(Screenshot grounding data)
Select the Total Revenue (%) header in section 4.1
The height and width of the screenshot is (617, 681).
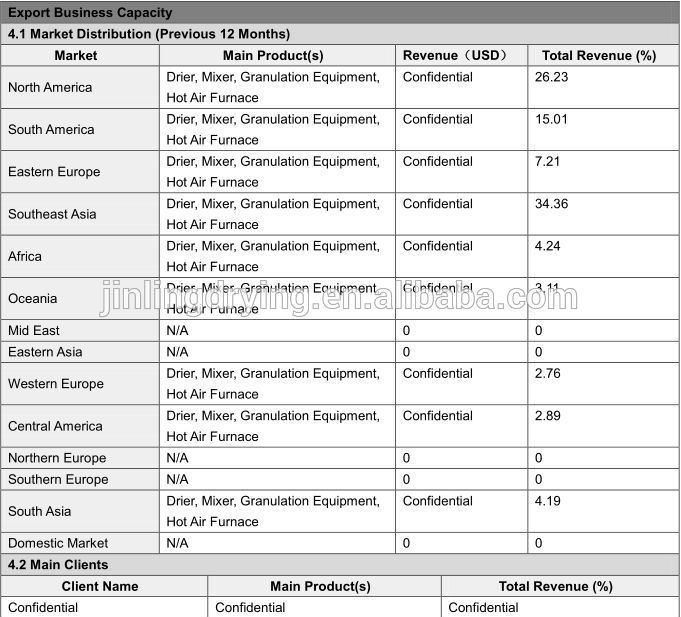click(599, 55)
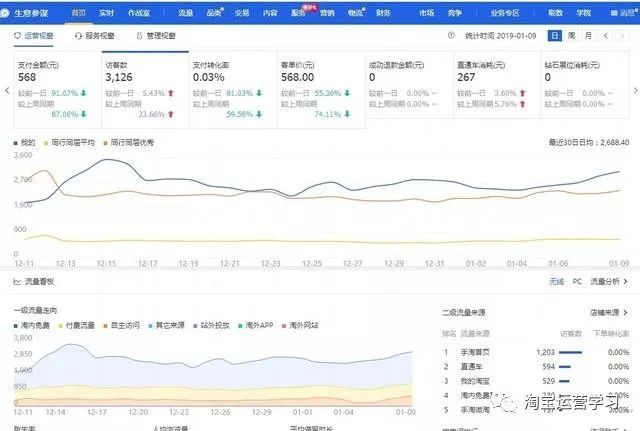Click the clock icon beside 统计时间

[x=452, y=36]
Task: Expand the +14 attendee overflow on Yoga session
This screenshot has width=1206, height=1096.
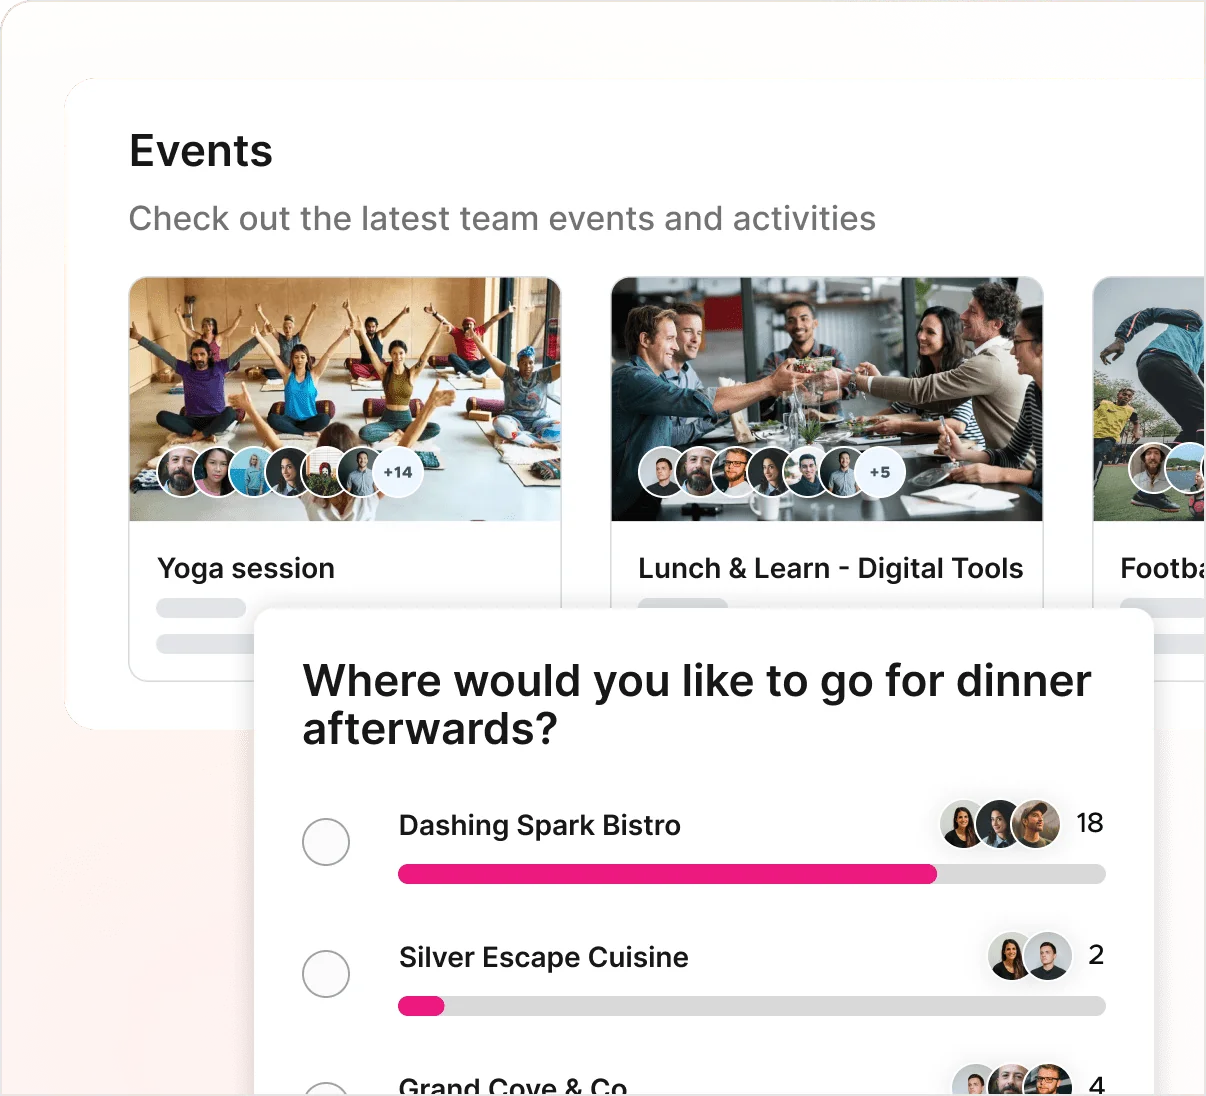Action: pyautogui.click(x=399, y=471)
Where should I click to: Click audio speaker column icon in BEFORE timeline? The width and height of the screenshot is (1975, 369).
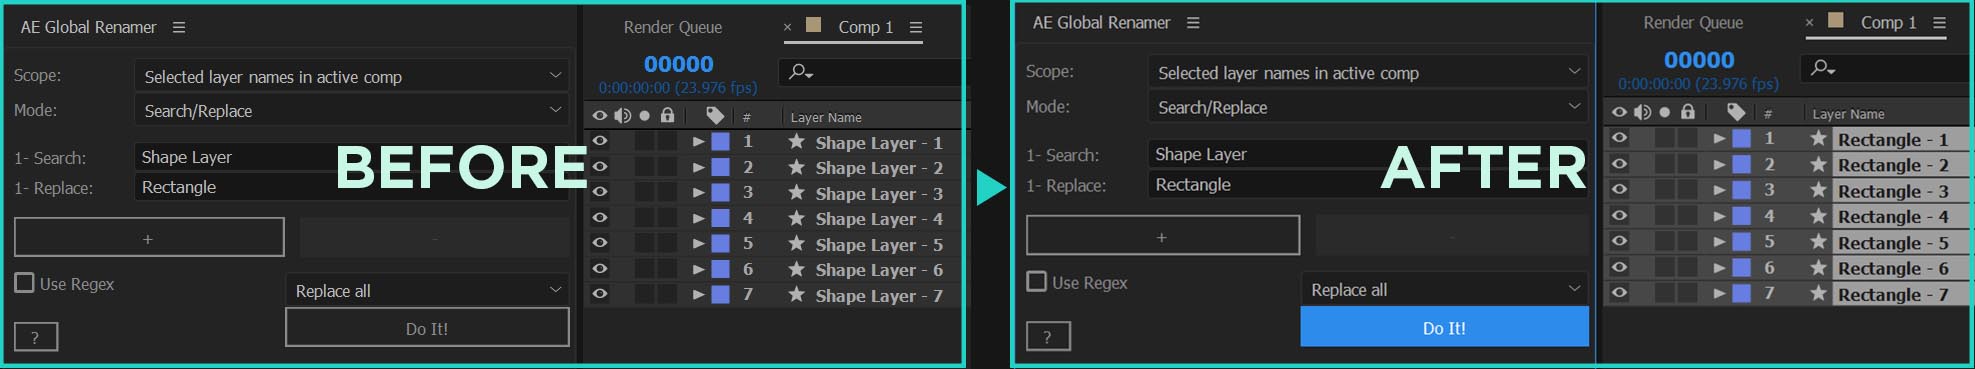pos(622,115)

**Activity:** Transcribe every record above exactly as written, leaving out any pictures.

**Reply:**
Select the Total Revenue (%) header in section 4.1
The height and width of the screenshot is (617, 681).
click(599, 55)
Click the clock icon beside 统计时间

[x=452, y=36]
Task: Expand the +14 attendee overflow on Yoga session
This screenshot has width=1206, height=1096.
Action: pyautogui.click(x=399, y=471)
Where should I click to: Click audio speaker column icon in BEFORE timeline? The width and height of the screenshot is (1975, 369).
pos(622,115)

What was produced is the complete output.